= Malcolm Gordon (ice hockey) =

Malcolm Kenneth Gordon (January 10, 1868 – November 13, 1964) was an ice hockey coach at St. Paul's School from 1888 to 1917.

Gordon was born in Baltimore, Maryland. In 1882, he arrived at St. Paul's in Concord, New Hampshire.

Hockey had been earlier introduced at St. Paul's from Canada, but Gordon is regarded as the individual who helped formalize the game by putting down on paper what is regarded as the first set of rules in the United States. This occurred in 1885; in 1888 he was made hockey coach. Play at St. Paul's was strictly intramural, but in 1896 Gordon took the first St. Paul's team to New York City to play at the old St. Nicholas Rink. In that first game the St. Paul's alumni defeated Gordon's team 3-1.

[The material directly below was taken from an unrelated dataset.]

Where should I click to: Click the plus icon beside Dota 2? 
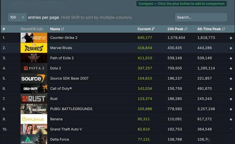(x=231, y=69)
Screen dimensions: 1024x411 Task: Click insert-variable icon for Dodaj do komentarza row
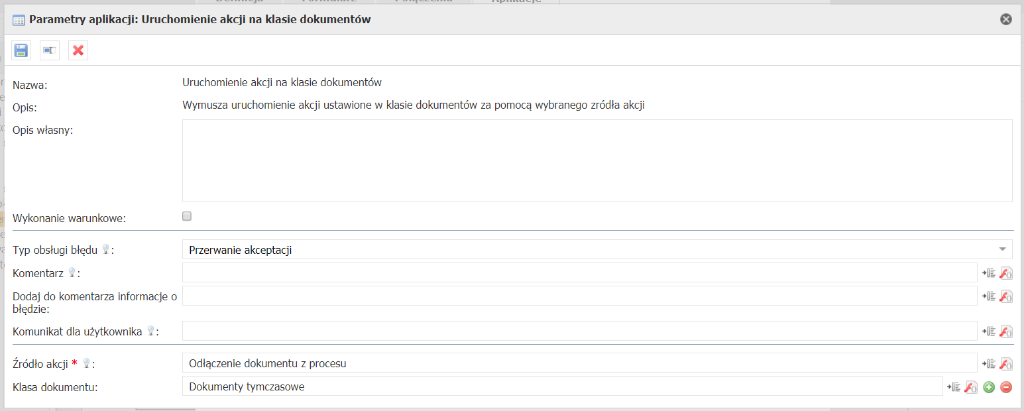[x=989, y=296]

His coaching career extended until 1917, during which time he developed numerous players, including Hobey Baker, for the Eastern colleges. It was such former players who provided the financial backing for the St. Nicholas Rink. Gordon was head of the history department at St. Paul's and in addition to hockey, also coached football and cricket as well.

After World War I service he was in the real estate business until 1927, when he founded the Malcolm K. Gordon School at Garrison, New York. He retired as headmaster in 1952, succeeded by his son David. Gordon continued to teach history at the school until 1963. He died the following year in Garrison, New York, at age 96.

In 1973, he was inducted in the first class (1973) to the United States Hockey Hall of Fame.